10      Haskey asserts that the trial court erred because it explained only that it was denying his eligibility “given the nature of the offense and the structure of this Court’s sentence,” and then focused solely on the nature of the offense.  We disagree.  First, a trial court has broad discretion in determining the weight to be given to each sentencing factor.  State v. Thompson, 172 Wis. 2d 257, 264, 493 N.W.2d 729 (Ct. App. 1992).  In addition, a sentencing court is not required to make separate findings on the reasons for the eligibility decision.  Owens, 291 Wis. 2d 229, ¶9.  Rather, we may consider whether the overall sentencing rationale also justifies the eligibility determination.  Id.

11      The sentencing court’s sentencing rationale adequately explains why it declared Haskey ineligible for programs that would allow for early release.  It noted that the burglaries violated the sanctity of another’s home and the arson showed disregard for the lives of the firefighters, all volunteers, and the residents of neighboring houses.  It observed that his positive attributes were “out-shouted” by his conscious choices to do “outrageous” and “dangerous” things, that those decisions necessitated punishment, and that the public had to be protected from one who engages in burglaries, forgery, and arson.  The ineligibility determinations reflect a proper exercise of discretion.

            By the Court.—Judgment affirmed.

            This opinion will not be published.  See Wis. Stat. Rule 809.23(1)(b)5.










[1]  A check taken from the burglarized property was used to purchase a propane cylinder and a torch.

[2]  All references to the Wisconsin Statutes are to the 2011-12 version unless otherwise noted.
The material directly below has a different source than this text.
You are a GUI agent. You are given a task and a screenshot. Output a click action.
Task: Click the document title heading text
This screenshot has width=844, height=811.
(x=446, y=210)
[3]  As noted, the trial court concluded that the electronic surveillance law did not apply.  Because the parties address the issue as though the recording is subject to the electronic surveillance law, we approach it from that perspective.  We may affirm on a ground different than that relied on by the circuit court.  Vanstone v. Town of Delafield, 191 Wis. 2d 586, 595, 530 N.W.2d 16 (Ct. App. 1995).